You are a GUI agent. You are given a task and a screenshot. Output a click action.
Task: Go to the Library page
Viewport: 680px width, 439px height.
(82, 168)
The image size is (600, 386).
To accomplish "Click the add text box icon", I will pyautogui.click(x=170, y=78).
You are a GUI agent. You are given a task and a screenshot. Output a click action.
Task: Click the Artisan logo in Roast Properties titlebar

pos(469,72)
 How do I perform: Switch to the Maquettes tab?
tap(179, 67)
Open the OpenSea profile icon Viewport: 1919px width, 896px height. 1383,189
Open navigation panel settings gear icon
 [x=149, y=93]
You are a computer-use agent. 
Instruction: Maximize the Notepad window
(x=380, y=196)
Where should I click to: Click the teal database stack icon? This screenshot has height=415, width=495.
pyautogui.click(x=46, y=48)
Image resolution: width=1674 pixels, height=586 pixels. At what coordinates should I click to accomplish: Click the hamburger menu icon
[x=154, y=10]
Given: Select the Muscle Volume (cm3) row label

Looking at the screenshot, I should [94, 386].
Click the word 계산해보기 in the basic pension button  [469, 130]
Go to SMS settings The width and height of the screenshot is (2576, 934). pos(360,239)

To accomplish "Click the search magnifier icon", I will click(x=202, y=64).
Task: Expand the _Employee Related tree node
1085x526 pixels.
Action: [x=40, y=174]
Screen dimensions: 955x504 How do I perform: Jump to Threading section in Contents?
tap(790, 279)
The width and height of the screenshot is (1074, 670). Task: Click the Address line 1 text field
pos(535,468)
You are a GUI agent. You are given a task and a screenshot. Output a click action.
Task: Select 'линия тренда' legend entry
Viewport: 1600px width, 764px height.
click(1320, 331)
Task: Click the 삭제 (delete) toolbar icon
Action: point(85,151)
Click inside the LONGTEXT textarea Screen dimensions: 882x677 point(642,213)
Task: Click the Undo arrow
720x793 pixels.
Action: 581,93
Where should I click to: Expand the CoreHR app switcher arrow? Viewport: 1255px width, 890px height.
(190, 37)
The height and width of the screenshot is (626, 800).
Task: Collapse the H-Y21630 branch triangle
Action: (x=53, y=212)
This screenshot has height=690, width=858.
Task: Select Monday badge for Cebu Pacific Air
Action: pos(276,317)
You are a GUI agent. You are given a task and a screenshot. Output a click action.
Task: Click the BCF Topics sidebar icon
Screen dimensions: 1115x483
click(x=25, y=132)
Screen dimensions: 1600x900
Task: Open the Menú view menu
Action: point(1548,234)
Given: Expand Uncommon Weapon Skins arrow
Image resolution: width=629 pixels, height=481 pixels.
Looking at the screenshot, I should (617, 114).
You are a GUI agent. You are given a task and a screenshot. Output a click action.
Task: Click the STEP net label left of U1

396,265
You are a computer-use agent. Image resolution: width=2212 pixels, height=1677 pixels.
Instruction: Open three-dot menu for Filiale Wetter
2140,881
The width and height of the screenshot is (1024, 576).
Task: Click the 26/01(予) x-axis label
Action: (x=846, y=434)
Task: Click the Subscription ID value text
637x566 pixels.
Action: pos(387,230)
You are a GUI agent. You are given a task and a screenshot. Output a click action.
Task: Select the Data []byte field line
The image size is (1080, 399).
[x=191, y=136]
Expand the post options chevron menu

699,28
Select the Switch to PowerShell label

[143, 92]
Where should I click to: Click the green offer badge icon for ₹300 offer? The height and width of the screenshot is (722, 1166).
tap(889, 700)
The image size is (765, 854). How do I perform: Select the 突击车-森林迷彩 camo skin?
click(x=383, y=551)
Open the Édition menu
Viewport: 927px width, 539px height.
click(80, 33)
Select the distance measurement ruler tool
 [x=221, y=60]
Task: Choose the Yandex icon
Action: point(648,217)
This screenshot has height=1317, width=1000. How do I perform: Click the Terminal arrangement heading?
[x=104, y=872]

○ ○ ○ ○

Your objective.
Set down all of the data above, word for word.

Response for this exercise.
You are a GUI agent. You are given a task and a screenshot. Output a click action.
Task: Go to the Library page
Viewport: 680px width, 439px height.
(82, 168)
The image size is (600, 386).
To accomplish "Click the add text box icon", I will pyautogui.click(x=170, y=78).
You are a GUI agent. You are given a task and a screenshot. Output a click action.
Task: Click the Artisan logo in Roast Properties titlebar

pos(469,72)
 How do I perform: Switch to the Maquettes tab?
tap(179, 67)
Open the OpenSea profile icon Viewport: 1919px width, 896px height. 1383,189
Open navigation panel settings gear icon
 [x=149, y=93]
You are a computer-use agent. 
Instruction: Maximize the Notepad window
(x=380, y=196)
Where should I click to: Click the teal database stack icon? This screenshot has height=415, width=495.
pyautogui.click(x=46, y=48)
Image resolution: width=1674 pixels, height=586 pixels. At what coordinates should I click to accomplish: Click the hamburger menu icon
[x=154, y=10]
Given: Select the Muscle Volume (cm3) row label

Looking at the screenshot, I should [94, 386].
Click the word 계산해보기 in the basic pension button  [469, 130]
Go to SMS settings The width and height of the screenshot is (2576, 934). pos(360,239)

To accomplish "Click the search magnifier icon", I will click(x=202, y=64).
Task: Expand the _Employee Related tree node
1085x526 pixels.
Action: [x=40, y=174]
Screen dimensions: 955x504 How do I perform: Jump to Threading section in Contents?
tap(790, 279)
The width and height of the screenshot is (1074, 670). Task: Click the Address line 1 text field
pos(535,468)
You are a GUI agent. You are given a task and a screenshot. Output a click action.
Task: Select 'линия тренда' legend entry
Viewport: 1600px width, 764px height.
click(1320, 331)
Task: Click the 삭제 (delete) toolbar icon
Action: point(85,151)
Click inside the LONGTEXT textarea Screen dimensions: 882x677 point(642,213)
Task: Click the Undo arrow
720x793 pixels.
Action: 581,93
Where should I click to: Expand the CoreHR app switcher arrow? Viewport: 1255px width, 890px height.
(190, 37)
The height and width of the screenshot is (626, 800).
Task: Collapse the H-Y21630 branch triangle
Action: (x=53, y=212)
This screenshot has height=690, width=858.
Task: Select Monday badge for Cebu Pacific Air
Action: pos(276,317)
You are a GUI agent. You are given a task and a screenshot. Output a click action.
Task: Click the BCF Topics sidebar icon
Screen dimensions: 1115x483
click(x=25, y=132)
Screen dimensions: 1600x900
Task: Open the Menú view menu
Action: point(1548,234)
Given: Expand Uncommon Weapon Skins arrow
Image resolution: width=629 pixels, height=481 pixels.
Looking at the screenshot, I should (617, 114).
You are a GUI agent. You are given a task and a screenshot. Output a click action.
Task: Click the STEP net label left of U1

396,265
You are a computer-use agent. Image resolution: width=2212 pixels, height=1677 pixels.
Instruction: Open three-dot menu for Filiale Wetter
2140,881
The width and height of the screenshot is (1024, 576).
Task: Click the 26/01(予) x-axis label
Action: (x=846, y=434)
Task: Click the Subscription ID value text
637x566 pixels.
Action: pos(387,230)
You are a GUI agent. You are given a task and a screenshot. Output a click action.
Task: Select the Data []byte field line
The image size is (1080, 399).
[x=191, y=136]
Expand the post options chevron menu

699,28
Select the Switch to PowerShell label

[143, 92]
Where should I click to: Click the green offer badge icon for ₹300 offer? The height and width of the screenshot is (722, 1166).
tap(889, 700)
The image size is (765, 854). How do I perform: Select the 突击车-森林迷彩 camo skin?
click(x=383, y=551)
Open the Édition menu
Viewport: 927px width, 539px height.
click(80, 33)
Select the distance measurement ruler tool
 [x=221, y=60]
Task: Choose the Yandex icon
Action: point(648,217)
This screenshot has height=1317, width=1000. How do I perform: Click the Terminal arrangement heading?
[x=104, y=872]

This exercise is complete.